So what about Obama? What could our class possibly have to say that hasn't been said one hundred times? "HE'S A MUSLIM!" Oh, forgive me. What could our top ranked regular government class possibly have to say that hasn't been said one million times? You have no idea how many times I have heard this in ANY discussion in this class. HE WASN'T BORN IN AMERICA! Don't you think that the Republicans would have done ANYTHING to prove that if it were true? With all our special secret services like CREEP and whatnot? No? Well, I don't care, you underachievers. And as for you overachievers? Congrats, you're stuck in this class with me. NO MORE OBAMA! NO! BAD! Next time, I'll break out the spray bottle.
So...what next? The MOSQUE!!!!.....Well, it's not Obama.
Bleh. I have a feeling this is going to be added onto that "Things Never To Be Mentioned At A Party" list. This is just a crap load of emotions and stupidity wrapped up into one. Of course the class had opinions. Some of us knew facts. Some of us didn't. Toby, on the other hand, was way ahead of us. He was already listing conspiracies. You see, the land that was bought for the mosque (community center) was bought before 9/11. So, therefore, the builders must have been in cahoots with the terrorists, and they planned the whole thing....I don't see the connection, Toby, but keep working on it. I smell a cinema.

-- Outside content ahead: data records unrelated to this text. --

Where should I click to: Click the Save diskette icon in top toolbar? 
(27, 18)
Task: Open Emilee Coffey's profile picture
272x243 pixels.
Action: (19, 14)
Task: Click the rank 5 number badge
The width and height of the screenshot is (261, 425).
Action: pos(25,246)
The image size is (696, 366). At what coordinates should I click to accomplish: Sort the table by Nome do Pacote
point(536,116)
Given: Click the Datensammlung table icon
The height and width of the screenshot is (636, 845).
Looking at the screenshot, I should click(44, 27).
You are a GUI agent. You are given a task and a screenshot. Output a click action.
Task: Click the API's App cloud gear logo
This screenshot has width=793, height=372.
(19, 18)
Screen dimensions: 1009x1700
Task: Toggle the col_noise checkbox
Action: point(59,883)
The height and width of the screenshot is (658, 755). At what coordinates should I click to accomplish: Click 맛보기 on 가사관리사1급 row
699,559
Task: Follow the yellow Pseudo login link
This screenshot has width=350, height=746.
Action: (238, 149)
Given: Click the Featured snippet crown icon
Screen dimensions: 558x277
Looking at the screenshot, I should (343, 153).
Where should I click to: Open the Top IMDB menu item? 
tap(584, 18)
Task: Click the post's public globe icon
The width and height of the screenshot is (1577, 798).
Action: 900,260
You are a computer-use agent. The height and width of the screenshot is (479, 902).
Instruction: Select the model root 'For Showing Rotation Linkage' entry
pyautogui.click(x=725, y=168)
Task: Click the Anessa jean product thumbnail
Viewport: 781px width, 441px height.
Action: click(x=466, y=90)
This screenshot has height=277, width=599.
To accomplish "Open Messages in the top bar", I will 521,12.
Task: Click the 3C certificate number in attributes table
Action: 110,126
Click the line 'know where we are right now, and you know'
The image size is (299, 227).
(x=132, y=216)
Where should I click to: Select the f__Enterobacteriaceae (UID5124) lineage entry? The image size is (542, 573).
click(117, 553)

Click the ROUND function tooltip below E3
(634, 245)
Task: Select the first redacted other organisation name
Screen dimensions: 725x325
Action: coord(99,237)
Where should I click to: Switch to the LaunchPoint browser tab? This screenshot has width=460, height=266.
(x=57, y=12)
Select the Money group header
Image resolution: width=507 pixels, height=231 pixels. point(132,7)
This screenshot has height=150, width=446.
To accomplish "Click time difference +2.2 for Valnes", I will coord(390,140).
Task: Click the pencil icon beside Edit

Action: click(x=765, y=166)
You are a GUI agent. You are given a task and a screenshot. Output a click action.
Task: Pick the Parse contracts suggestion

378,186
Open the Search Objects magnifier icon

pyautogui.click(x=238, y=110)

I for one just think of it as a community center built two blocks away from the site of a nine year old tragedy built in an area where all the good spots are taken by Mickey D's. Seriously, there must be over 300 there. As for Muslim community centers? (With basketball courts. Yes, they are building one.) How many of those do you see? Plus, as much as I know, it's being built in Manhattan. That place is, what, three miles wide? .....Why do they still have room for mosques? Hasn't McDonald's taken over yet? Seriously, that's been a thriving area for decades. WHY DO YOU HAVE LAND!?
I forget what we talked about after that....I must have blacked out. All I know is that I was thinking about lunch and the bathroom. "Damn Obama, I have to pee!"
So...tuesday. POP QUIZ! It was over a section which I did not read. There were ten questions. Guess who got a 100 for guessing? Hell yeah, I love that class. But enough bragging. Peach cobbler is delicious...but we did not have that for lunch. I had a sandwich the size of my fist, and I paid $1.50 for it. Hooray for school lunch, and hoorah for typing aimlessly. Stream of consciousness is fun. Anemone.
Today? Dude, I don't even remember. Something about the Declaration of Independence. It did not start out with "We the people of the United States....", so therefore I say the book is doing it wrong. For a second, I didn't even know I was reading the Declaration. It was worded almost the same way as the actual book...only with big words...which I had to define, by the way. Pick five words you don't understand. Me, being in that class only because I didn't want to deal with correcting the mistake of not putting me in AP, could understand pretty much all of it. Did I put random words on there? Why, yes, I did. "This word looks complicated...I bet most kids don't know it." Annihilation. "Oh..."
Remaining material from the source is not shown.